*DOCUMENT SECTION*.
BEGIN

The first Methodist preaching at Newquay was recorded by Richard Treffy in 1802, an innkeeper, Carter, being the host. In 1810, preacher William O'Bryan came to Newquay and formed the nucleus of the first Methodist Society. The Society, later known as the Bible Christians or 'Bryanites', built a chapel in the Deer Park, now Sydney Road.

The Baptists were the first to have a building. The Newquay Baptist Church, formerly the Ebenezer Baptist Chapel founded in 1822, is one of the oldest religious buildings in Newquay. The worshippers at Ebenezer were Strict and Particular, or Calvinistic Baptists.

The first Methodist chapel was built in 1833, at a cost of £170. It was originally built as Crantock Street Methodist Chapel in 1833, the second such Methodist building in Newquay. Some members left in 1852, while the rest moved to the Steps Chapel in 1865. Following a visit by General Bramwell Booth in 1924, the building was taken over by the Salvation Army in 1926, just as the mineral railway it overlooked was being closed down.

Before the Baptist chapel was built the Strict Baptists formed themselves into a community and met for worship in the old malthouse opposite Primrose House on Beach Road. They had a regular Sunday supply of preachers from Plymouth, Torquay, and Truro. 

The first Anglican chapel was built in Newquay in 1858 as a chapel-of-ease, in a fine Cornish Perpendicular style; it was known as St Michael's due to the dedication of a side chapel. The parish itself was created in 1882 from part of St Columb Minor parish. By 1896 St Michael's Church had been twice enlarged, a north and a south aisle being added, and its capacity increased to 500. By the turn of the 19th century, however, it was quite inadequate to hold the summer congregation. The cramped and inconvenient site meant that no further enlargement of the chapel was possible, and it seemed inevitable that a new church would have to be built on a different site. The present church, the Newquay Parish Church of St Michael the Archangel is dedicated to St. Michael the Archangel, was originally designed by Ninian Comper and built in 1910-11, but the tower not completed until the 1960s. Arthur Mee, in his Cornwall volume of the King's England series, describes the perpetual light maintained in the church as a memorial to the men of Newquay who died in the First World War. The stained glass windows and rood screen are also described: the main themes are St Michael, the three other archangels, and Jesus Christ and Mary the Blessed Virgin. The St Michael, chapel-of-ease continued to serve the people of Newquay until 1911 when the chapel was sold to the Women's Institute which owned it for a number of years until it was sold again to FW Woolworth for a new Woolworths store. The chapel was demolished in 1937.

END

*DATA SHOWN*.
BEGIN

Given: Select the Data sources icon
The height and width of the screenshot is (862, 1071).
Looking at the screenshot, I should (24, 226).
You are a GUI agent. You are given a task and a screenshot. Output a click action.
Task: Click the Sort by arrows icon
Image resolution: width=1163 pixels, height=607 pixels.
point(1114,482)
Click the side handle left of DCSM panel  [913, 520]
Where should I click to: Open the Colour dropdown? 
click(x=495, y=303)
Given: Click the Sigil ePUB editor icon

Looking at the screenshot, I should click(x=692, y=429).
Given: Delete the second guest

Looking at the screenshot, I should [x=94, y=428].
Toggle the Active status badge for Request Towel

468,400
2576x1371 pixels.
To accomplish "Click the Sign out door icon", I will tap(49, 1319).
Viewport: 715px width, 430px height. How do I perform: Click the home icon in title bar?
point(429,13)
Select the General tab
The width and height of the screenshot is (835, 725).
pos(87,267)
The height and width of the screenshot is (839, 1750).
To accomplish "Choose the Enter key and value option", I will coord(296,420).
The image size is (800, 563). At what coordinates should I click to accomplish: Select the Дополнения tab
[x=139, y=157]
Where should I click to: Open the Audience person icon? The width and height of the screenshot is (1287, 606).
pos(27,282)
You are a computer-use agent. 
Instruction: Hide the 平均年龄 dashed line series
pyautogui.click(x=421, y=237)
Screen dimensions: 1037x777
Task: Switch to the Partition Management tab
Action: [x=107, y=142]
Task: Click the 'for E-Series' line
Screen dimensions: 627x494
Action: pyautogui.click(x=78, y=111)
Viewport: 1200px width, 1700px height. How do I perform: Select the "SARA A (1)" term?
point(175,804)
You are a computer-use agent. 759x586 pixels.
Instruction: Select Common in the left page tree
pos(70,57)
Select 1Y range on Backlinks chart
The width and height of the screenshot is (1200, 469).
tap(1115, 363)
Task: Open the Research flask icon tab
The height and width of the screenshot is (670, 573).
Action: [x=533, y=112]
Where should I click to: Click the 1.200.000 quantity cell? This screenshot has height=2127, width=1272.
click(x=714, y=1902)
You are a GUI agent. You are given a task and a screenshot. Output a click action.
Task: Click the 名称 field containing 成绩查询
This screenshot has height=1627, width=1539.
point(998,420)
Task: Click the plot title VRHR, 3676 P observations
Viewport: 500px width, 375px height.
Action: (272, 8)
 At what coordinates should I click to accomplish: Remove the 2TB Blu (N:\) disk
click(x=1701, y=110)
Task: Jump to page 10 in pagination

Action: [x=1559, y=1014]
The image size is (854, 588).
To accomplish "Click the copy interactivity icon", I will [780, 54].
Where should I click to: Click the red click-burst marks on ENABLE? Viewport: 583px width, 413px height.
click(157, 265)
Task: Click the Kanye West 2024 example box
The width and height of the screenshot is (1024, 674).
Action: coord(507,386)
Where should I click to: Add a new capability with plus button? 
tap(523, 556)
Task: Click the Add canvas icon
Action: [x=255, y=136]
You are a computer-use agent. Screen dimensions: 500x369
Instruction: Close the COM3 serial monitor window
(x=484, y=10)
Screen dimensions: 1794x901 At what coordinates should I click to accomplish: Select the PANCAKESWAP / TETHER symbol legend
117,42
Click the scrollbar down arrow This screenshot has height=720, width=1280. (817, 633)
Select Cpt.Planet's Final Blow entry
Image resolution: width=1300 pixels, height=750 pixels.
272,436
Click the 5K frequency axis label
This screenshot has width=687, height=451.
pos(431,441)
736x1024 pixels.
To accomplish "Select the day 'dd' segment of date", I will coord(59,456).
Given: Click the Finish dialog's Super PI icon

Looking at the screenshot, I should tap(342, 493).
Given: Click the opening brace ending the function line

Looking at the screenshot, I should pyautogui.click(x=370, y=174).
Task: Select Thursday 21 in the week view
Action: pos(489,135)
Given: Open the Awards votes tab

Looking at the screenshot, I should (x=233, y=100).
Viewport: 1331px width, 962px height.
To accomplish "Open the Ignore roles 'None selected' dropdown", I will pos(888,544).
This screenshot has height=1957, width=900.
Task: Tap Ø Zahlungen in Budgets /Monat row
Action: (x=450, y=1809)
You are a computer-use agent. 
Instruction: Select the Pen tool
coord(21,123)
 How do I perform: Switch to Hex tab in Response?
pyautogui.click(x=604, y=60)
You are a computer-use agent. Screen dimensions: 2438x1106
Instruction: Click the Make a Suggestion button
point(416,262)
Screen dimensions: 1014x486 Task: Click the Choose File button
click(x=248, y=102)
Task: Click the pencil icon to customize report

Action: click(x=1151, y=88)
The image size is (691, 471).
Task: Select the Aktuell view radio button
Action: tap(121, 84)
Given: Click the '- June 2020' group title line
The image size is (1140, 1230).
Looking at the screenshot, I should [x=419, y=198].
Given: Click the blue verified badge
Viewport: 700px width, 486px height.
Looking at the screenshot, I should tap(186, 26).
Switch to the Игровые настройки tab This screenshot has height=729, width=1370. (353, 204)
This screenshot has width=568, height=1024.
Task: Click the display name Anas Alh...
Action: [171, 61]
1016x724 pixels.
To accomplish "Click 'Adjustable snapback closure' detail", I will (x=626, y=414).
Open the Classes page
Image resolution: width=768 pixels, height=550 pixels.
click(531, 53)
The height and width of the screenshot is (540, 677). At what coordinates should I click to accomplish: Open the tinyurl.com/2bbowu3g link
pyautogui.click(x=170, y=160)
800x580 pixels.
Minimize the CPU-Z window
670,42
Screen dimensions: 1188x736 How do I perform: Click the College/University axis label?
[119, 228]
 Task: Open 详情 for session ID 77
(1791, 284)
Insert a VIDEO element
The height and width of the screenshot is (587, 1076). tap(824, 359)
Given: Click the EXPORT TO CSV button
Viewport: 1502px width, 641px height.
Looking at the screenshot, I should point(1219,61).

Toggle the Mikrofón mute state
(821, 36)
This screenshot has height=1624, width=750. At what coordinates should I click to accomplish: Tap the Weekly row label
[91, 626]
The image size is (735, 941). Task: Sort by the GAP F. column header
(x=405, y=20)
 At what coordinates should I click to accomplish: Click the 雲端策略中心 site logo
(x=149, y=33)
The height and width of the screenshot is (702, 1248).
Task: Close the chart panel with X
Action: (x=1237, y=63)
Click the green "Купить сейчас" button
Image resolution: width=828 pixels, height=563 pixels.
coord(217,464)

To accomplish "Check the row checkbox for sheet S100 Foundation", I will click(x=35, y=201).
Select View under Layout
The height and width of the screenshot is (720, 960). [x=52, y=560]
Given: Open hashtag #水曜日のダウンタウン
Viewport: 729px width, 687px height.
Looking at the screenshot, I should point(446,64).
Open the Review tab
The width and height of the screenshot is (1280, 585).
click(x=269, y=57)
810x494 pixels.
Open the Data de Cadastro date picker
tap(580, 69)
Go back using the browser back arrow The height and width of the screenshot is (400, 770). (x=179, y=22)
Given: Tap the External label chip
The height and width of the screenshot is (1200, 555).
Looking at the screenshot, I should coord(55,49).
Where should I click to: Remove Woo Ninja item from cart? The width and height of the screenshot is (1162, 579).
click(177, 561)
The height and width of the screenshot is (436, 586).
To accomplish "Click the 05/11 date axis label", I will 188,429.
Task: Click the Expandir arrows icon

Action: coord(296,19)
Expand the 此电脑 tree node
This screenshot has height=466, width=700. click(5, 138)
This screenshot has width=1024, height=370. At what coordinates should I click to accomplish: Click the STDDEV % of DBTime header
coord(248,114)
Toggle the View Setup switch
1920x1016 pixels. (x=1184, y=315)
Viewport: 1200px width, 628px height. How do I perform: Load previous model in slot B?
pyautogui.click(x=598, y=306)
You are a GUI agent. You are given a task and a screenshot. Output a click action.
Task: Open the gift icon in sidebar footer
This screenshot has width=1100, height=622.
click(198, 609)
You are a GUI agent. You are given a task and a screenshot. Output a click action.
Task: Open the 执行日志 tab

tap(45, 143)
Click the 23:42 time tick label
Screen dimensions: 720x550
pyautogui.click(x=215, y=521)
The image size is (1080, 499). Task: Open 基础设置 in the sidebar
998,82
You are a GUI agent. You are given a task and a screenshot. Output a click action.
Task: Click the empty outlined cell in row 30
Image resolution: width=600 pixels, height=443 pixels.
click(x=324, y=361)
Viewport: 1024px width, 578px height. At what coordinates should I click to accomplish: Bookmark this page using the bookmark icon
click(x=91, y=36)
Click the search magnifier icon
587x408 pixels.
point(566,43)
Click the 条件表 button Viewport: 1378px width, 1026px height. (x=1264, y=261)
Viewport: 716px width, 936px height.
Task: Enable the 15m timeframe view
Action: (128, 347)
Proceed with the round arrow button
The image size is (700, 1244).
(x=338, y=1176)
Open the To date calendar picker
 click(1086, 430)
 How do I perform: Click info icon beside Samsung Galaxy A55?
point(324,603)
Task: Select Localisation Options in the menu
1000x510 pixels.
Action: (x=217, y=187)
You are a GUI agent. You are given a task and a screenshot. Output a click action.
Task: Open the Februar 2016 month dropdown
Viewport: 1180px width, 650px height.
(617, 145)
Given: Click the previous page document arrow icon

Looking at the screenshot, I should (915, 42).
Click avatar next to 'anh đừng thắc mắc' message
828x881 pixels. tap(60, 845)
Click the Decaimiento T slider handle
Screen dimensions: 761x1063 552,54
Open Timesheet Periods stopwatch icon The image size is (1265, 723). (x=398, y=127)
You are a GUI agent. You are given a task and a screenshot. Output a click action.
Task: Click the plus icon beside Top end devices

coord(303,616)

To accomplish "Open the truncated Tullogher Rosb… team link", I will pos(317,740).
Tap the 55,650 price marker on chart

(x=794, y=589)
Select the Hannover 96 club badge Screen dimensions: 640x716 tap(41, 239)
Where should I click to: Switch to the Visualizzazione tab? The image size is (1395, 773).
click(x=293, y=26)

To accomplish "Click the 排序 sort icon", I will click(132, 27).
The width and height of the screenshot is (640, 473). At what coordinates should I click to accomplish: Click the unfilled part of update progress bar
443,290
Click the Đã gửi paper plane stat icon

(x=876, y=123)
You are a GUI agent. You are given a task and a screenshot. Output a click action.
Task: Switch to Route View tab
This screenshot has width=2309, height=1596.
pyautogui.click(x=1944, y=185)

END

*EXERCISE REQUIREMENTS*.
• A. According to the text on Newquay's places of worship, how much did the first Methodist chapel cost to build in 1833?
• B. Write a continuation of the text on Newquay's places of worship, picking up after its final sentence.
The material is separate from the text on Newquay's places of worship.

*RESPONSES*.
• A. £170.

• B.
The Roman Catholic Church of the Holy Trinity is earlier, having been built in 1903: until 1985 it was dependent on monks from Bodmin but then became part of the Diocese of Plymouth.

There have also been Wesleyan and Bible Christian chapels in the town, the Wesleyan being a fine (picturesque) building of 1904.

Tourism

Newquay has been a major tourist destination for more than a century, principally on account of its coastline and nine long and accessible sandy beaches, including Fistral.

Around 25,000 people live in Newquay, but the population can increase to 100,000 or more in the summer because Newquay has a large stock of holiday accommodation.

Established in sections throughout the 20th century, Trenance Leisure Gardens are in a wooded, formerly marshy valley on the quieter edge of Newquay, stretching down to the Gannel Estuary. From the Edwardian era it provided recreation for tourists with walks, tennis courts and a bowling green. The gardens are spanned by a stone railway viaduct which was rebuilt just before the Second World War. The boating lake was dug during the depression of the 1930s as a work creation scheme. In the late 1960s, further enterprises were established by the council, including mini-golf, a swimming pool, the Little Western Railway miniature railway which opened in 1968 and Newquay Zoo, which opened in 1969.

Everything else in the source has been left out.